## Yapılacak İş:
Gezi ve AKP üzerine olan makaleye göre, iddiada AKP'yi yıkmak için içeride ve dışarıda faaliyet gösterdiği söylenen güçler hangileridir?

## Makale:
· · · · · · ·

- 10.02.2014 00:00
Moda hâline gelen temel iddia şu: Birileri AKP'yi gözden çıkarttı ve Gezi eylemleriyle, bu gözden çıkartmaya bağlı bir takvim işlemeye başladı.
İddia şöyle devam ediyor: İçeride paralel yapılar, dışarıda küresel finans merkezleri, AKP'yi yıkmak için uzun, yoğun bir faaliyet içinde!
AKP'yi yıkmak isteyen bir güç olduğu iddia edilip bu güç bu kadar soyut bir şekilde tanımlanınca, tartışmak, görüş alışverişinde bulunmak da imkansız hâle geliyor.
Gezi direnişine mi katıldınız? İlk bir gün neyse de bir haftadan sonra hâlâ eylemlere katıldıysanız, darbecisiniz.
17 Aralık'tan sonra yolsuzluğa mı işaret ediyorsunuz? Paralel yapının parmağının ucunda oynamışsınız da haberiniz yok!
En son "Yetti Artık" kampanyasına gelen eleştiriler, hükümete yönelik darbe girişimi iddiasının, hükümetin günahlarını gizleme telaşının doğrudan ürünü olduğunu gösterdi.

· · · · · · ·

## Veriler:
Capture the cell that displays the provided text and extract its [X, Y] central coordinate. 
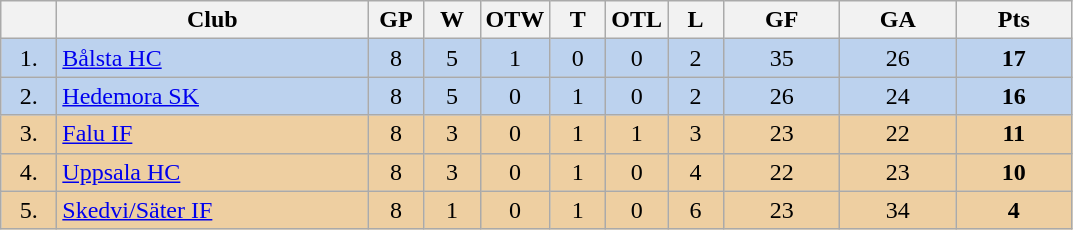
5. [29, 210]
Bålsta HC [212, 58]
Pts [1014, 20]
17 [1014, 58]
3. [29, 134]
4. [29, 172]
35 [782, 58]
T [578, 20]
2. [29, 96]
OTL [637, 20]
34 [898, 210]
16 [1014, 96]
W [452, 20]
GP [396, 20]
GF [782, 20]
1. [29, 58]
11 [1014, 134]
Falu IF [212, 134]
Club [212, 20]
6 [696, 210]
L [696, 20]
10 [1014, 172]
GA [898, 20]
Skedvi/Säter IF [212, 210]
Uppsala HC [212, 172]
Hedemora SK [212, 96]
24 [898, 96]
OTW [515, 20]
From the cell containing the given text, extract its center point as [x, y] coordinate. 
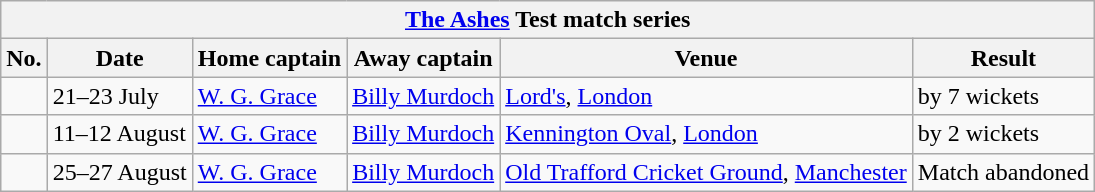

· · · · · · ·

## Yanıt:
İçeride paralel yapılar, dışarıda küresel finans merkezleri.